Anyone who knows Florida knows the weather has been a big player this past month and will continue to be a major factor for the rest of the summer and into the fall. The last hurricane that went up the coast muddied the water enough that the Good Fortune and Discovery divers have had nearly zero visibility recently. But, as with any issue that comes up, we adapt our daily missions to accommodate and continue to make progress. For example, the conditions were bad enough that the SeaSearcher team had to establish a new test range nearly 4 miles from shore to get good enough visibility to serve as the new feature test area. And then there are always the thunderstorms that chase us around the ocean in the afternoons.
While we can not get into specifics at this time, one of the exciting categories of recent finds is that we are getting into material that our project archaeologists concluded likely comes from the bottom decks of the ship and/or the lower hull. This material would be the gun deck or cargo area. The entire team is excited about this because it brings the scatter pattern of the wreck into better focus. The analytics team has been working diligently to map out the new finds, merge it with pre-existing data, and adapt our wreck and sensor models to direct the scanning and exploration.

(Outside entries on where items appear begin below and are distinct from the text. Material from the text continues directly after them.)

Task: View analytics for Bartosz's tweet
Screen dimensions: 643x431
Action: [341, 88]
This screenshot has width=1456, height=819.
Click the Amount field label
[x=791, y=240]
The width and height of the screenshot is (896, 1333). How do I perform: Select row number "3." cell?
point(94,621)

Now that the metal discriminator has completed integration on the SeaSearcher, we have also set a date to visit and map out the Juno Beach site with the SeaSearcher. The logistics planning is also well underway for this near-term trip. The Good Fortune team will lead the initial survey in Juno Beach while the Discovery team continues its work in Melbourne Beach. In preparation, we have modified the SeaSearcher to allow for swifter currents, deeper waters, and more rugged bottom terrain. We also look forward to Juno Beach’s excellent visibility and being able to finally use the camera on the front of the SeaSearcher as it streams live during the mission.

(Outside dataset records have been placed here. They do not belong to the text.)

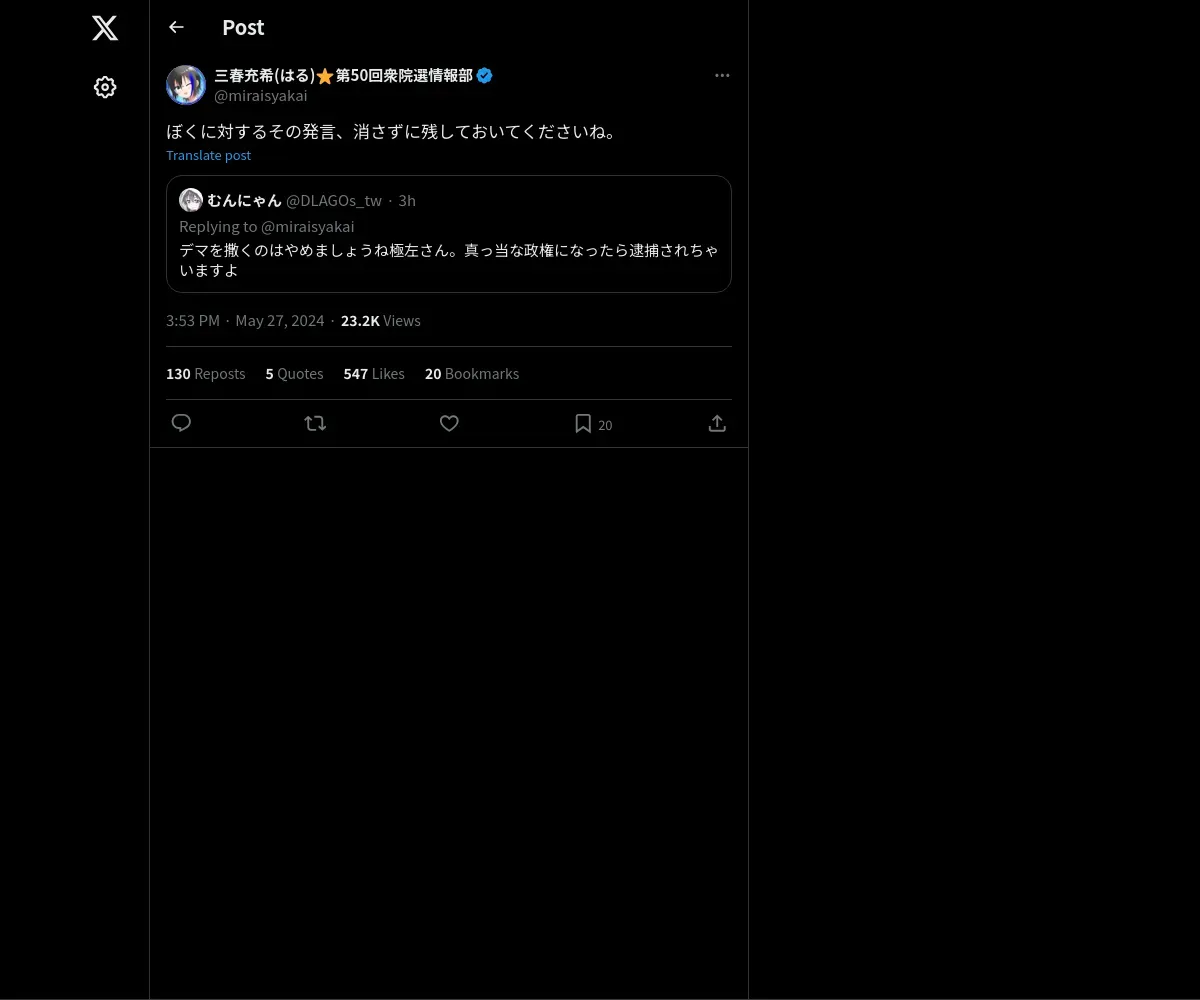Screen dimensions: 1200x1000
Task: Open settings via gear icon
Action: [105, 87]
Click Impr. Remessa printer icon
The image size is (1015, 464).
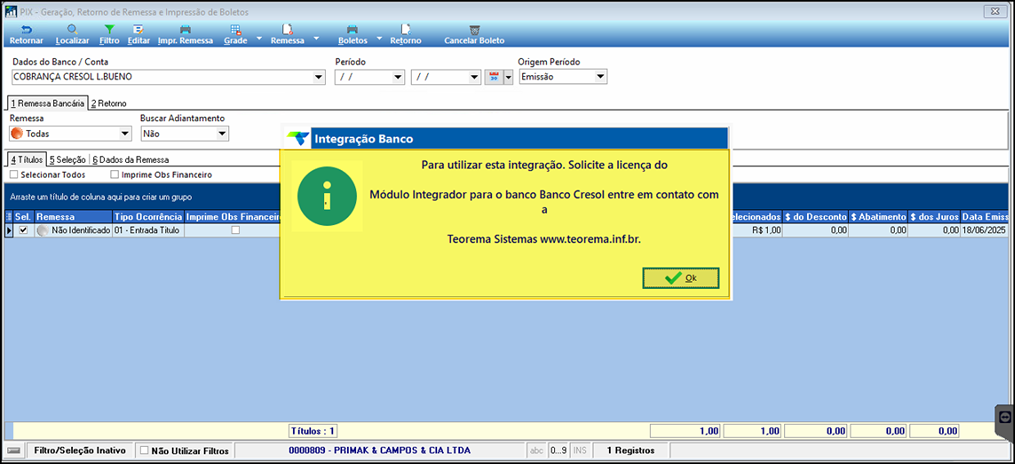(185, 30)
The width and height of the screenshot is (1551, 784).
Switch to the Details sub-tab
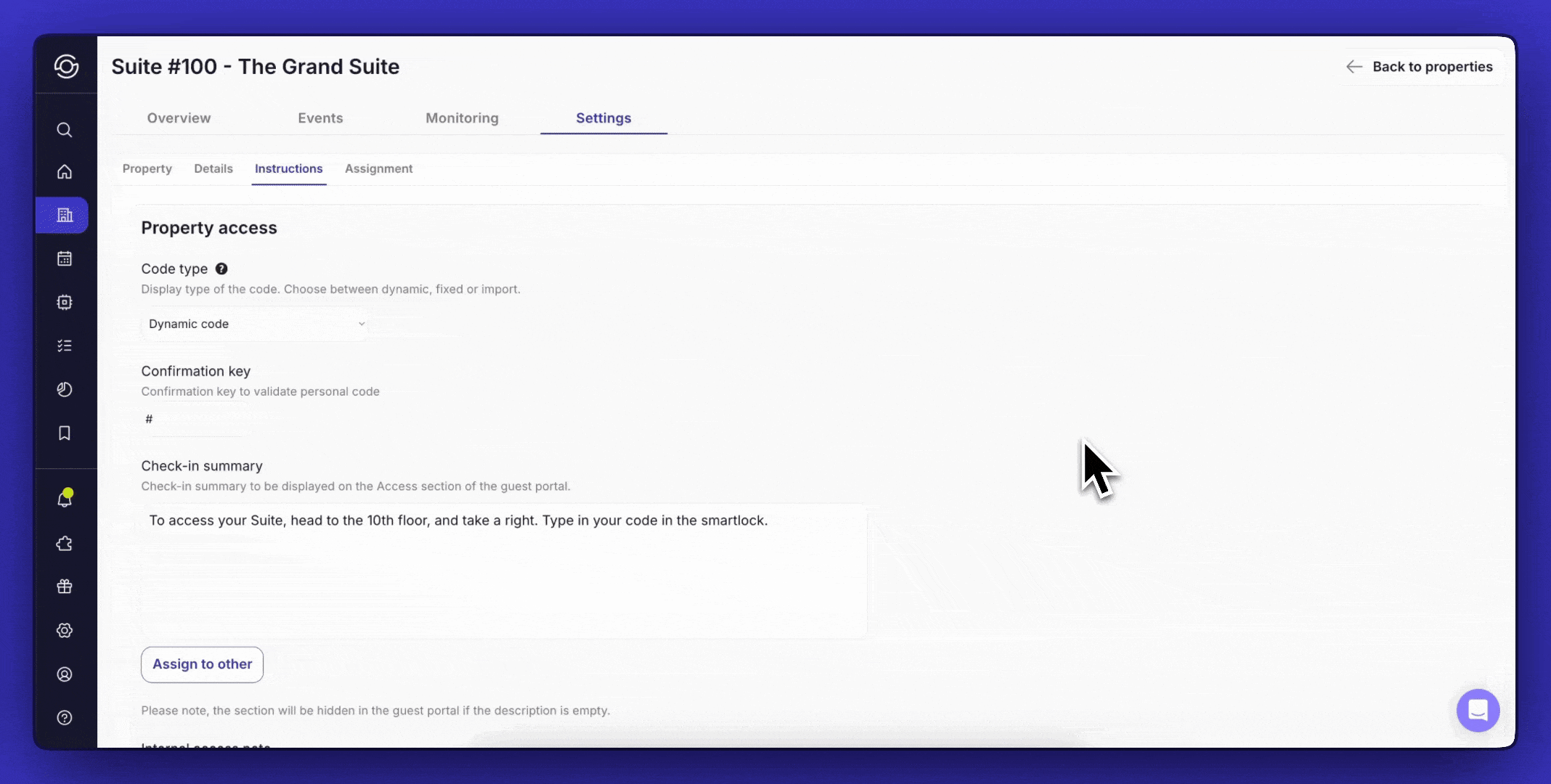213,168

Speaking of Juno Beach, we figured we would share a few of the beautifully conserved artifacts from the site. These are all items that were retrieved and logged in 2014 or earlier under permit #2011.01. The conservation of these artifacts and the analysis of the concretion was an important component in the algorithm development for the SeaSearcher for Juno Beach.

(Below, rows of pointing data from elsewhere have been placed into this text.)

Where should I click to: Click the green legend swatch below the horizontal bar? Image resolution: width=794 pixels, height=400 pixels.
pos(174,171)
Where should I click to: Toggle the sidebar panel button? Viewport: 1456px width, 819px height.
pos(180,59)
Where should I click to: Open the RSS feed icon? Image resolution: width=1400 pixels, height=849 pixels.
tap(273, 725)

In closing, this is a busy time for our highly integrated and motivated team of divers, archaeologists, captains, geologists, conservationists, analysts, site strategists, and developers as we continue to work Melbourne Beach and plan Juno Beach again. We feel very fortunate that the entire team has remained healthy and has not been affected by COVID-19 despite working hard every day. As always, we share what we can when we can and will continue to do so.